Sep 17, 2006 23:22
I have come to the realization that a majority of the men I hold dear to my heart really don't deserve to be there. For example, I have finally seen the light with Brandon. In fact, it's so bright, that it's practically blinding. Why should I sit here and tell myself I'm not good enough for him? No, it's the other way around. He's not good enough for me. If he can't see how wonderful and amazing I really am then he's not worth chasing after. In fact, I should never have chased after him to begin with. He's not worth it for the mere fact is that even if he did know how amazing I am, he runs the opposite direction scared. I need a man, not a scared little boy.

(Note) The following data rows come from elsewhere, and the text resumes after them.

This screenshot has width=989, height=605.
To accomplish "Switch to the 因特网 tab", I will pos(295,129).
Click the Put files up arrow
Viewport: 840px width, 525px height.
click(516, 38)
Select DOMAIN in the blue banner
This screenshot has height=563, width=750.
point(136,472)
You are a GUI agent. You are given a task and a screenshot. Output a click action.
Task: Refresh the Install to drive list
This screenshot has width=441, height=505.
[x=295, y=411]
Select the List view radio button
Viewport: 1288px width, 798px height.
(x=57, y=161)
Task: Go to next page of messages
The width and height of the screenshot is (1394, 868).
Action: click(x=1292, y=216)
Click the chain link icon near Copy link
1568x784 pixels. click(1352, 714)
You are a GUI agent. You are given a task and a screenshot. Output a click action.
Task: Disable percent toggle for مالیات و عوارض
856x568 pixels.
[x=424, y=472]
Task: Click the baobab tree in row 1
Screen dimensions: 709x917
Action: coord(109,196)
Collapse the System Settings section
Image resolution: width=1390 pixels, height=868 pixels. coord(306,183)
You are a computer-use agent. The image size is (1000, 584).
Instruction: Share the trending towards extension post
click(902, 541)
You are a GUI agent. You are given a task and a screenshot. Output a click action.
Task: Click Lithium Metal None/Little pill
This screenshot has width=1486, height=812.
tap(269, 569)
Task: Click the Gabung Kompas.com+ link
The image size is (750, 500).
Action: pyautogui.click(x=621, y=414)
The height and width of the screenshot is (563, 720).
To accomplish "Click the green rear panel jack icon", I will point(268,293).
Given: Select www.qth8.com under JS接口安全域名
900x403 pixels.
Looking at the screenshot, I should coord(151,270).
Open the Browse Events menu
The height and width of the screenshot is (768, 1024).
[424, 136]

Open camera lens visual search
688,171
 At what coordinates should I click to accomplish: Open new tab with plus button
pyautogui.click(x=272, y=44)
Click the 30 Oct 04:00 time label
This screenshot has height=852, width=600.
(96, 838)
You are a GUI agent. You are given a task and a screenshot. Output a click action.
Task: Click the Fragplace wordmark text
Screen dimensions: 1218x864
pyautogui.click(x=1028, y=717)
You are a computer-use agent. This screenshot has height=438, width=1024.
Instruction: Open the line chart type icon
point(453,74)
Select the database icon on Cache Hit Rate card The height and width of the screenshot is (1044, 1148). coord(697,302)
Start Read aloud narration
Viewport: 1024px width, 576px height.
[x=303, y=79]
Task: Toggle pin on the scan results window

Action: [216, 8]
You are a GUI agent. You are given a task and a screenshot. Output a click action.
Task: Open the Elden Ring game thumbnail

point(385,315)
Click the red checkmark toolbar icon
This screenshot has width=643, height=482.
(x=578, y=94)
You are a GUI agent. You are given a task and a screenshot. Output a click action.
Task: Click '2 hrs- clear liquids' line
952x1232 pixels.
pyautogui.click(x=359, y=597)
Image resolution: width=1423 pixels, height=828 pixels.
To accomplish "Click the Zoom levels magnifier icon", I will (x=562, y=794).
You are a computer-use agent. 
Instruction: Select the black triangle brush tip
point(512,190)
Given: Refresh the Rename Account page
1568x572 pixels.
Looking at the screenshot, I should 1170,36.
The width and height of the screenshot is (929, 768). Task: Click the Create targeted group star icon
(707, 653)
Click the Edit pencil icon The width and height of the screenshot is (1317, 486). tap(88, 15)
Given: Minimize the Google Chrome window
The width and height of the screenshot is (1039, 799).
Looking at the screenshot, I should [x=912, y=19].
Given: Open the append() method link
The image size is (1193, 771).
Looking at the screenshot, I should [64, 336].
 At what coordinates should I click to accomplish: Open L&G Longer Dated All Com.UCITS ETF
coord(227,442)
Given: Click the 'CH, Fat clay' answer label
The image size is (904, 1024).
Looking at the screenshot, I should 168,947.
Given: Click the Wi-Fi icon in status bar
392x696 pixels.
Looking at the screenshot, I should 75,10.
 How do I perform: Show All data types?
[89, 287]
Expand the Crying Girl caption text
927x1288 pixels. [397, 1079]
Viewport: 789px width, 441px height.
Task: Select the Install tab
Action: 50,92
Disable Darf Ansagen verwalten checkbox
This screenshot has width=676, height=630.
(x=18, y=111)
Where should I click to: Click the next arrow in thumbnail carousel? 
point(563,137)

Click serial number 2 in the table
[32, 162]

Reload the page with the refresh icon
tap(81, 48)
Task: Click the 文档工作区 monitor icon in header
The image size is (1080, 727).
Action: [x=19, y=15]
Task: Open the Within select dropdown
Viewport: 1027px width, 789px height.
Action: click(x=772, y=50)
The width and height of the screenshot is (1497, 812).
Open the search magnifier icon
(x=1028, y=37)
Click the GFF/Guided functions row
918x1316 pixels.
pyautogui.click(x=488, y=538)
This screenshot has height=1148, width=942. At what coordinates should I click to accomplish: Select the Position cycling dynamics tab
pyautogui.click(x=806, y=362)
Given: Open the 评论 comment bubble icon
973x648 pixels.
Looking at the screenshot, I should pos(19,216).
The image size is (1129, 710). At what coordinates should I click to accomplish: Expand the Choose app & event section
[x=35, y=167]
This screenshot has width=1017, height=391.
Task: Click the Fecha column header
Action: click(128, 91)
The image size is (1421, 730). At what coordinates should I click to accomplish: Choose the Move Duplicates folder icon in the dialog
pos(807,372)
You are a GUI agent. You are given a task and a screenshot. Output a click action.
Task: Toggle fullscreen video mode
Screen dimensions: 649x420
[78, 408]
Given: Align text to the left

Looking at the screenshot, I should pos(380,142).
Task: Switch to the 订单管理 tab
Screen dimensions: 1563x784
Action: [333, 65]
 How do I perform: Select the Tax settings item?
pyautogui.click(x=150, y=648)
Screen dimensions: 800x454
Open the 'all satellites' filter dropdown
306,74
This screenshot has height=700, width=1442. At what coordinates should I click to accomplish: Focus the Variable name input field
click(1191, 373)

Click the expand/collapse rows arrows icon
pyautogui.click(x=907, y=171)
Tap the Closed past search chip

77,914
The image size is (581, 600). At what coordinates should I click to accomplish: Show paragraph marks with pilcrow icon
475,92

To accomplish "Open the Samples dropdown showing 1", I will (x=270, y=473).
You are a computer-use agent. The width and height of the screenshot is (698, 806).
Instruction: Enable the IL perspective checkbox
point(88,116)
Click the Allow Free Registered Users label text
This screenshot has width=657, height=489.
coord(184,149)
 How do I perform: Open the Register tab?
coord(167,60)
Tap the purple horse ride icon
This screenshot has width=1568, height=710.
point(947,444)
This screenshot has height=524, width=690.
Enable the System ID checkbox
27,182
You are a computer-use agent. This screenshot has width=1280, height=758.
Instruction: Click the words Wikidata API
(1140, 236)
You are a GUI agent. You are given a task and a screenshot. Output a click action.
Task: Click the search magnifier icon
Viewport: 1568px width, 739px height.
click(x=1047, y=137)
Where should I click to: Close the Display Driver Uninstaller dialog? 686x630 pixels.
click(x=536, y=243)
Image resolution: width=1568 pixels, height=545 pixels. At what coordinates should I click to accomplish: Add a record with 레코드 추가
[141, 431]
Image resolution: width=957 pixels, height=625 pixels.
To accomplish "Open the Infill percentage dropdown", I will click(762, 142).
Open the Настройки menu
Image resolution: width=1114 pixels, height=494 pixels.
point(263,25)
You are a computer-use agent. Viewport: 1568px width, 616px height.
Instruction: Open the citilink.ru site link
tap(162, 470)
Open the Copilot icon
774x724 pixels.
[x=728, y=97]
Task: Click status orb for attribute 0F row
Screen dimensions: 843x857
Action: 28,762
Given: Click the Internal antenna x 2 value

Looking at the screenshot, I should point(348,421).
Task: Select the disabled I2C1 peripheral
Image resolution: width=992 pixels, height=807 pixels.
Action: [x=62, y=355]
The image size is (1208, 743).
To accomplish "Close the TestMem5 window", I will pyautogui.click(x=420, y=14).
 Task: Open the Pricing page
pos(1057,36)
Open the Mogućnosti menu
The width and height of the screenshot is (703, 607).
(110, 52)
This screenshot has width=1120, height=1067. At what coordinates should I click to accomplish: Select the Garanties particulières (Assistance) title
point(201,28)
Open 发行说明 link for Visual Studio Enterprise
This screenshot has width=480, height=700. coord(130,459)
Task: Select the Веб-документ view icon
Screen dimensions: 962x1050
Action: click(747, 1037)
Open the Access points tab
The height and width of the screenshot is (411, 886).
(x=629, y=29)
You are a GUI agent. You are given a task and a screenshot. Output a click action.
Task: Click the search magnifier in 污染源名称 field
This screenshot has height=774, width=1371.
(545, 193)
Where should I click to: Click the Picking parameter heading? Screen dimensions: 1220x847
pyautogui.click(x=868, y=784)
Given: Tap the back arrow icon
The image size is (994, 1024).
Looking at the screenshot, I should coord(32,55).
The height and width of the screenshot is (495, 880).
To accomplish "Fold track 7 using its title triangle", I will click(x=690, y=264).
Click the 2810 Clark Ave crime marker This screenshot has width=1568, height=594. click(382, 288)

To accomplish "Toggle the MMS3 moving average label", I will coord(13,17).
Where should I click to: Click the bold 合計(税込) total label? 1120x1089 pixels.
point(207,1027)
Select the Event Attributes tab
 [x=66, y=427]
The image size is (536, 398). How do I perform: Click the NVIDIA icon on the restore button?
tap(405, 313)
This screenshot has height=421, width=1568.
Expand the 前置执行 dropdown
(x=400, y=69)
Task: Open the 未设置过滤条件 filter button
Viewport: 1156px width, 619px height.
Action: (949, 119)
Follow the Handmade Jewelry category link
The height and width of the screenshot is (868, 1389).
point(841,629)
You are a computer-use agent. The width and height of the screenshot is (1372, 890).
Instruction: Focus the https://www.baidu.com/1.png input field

This seems to be a trend with most of the men in my life. I pick the ones that I believe are worth it and live in a fasade of false hope. I can't keep living my life this way. There are definitely some people in my life that I need to cut out. I have a lot of thinking and doing to do in the next couple of weeks. I need to sort out exactly what it is that I want right now and what will be best for me. I need to stop being so self-absorbed in a life of fantasies and what-ifs. If a man is worth my time then he will know just how amazing I am and show me the respect I deserve.
It's time for me to stop hiding. I need to shed some light on the self-confident woman I once was. I truly believe that she's still in me. She has been peeking out more often these days. I no longer have a man who's bringing me down. I only have myself to blame. No one can do anything to you that you won't allow them to do, right? Well, I'm done allowing people to treat me wrongly. I'm done with the boys. And I know for a fact I will not find a man in DeKalb. Only little boys pretending to be something that they are not. A town full of college boys brings nothing but trouble. Especially to a woman finally shedding her adolescent skin.
I will be disappearing for a couple of days here. I'm not disclosing this information to anyone because this is my time to take a journey into myself. Quoting: "I'm going to find myself at the bottom of a bottle."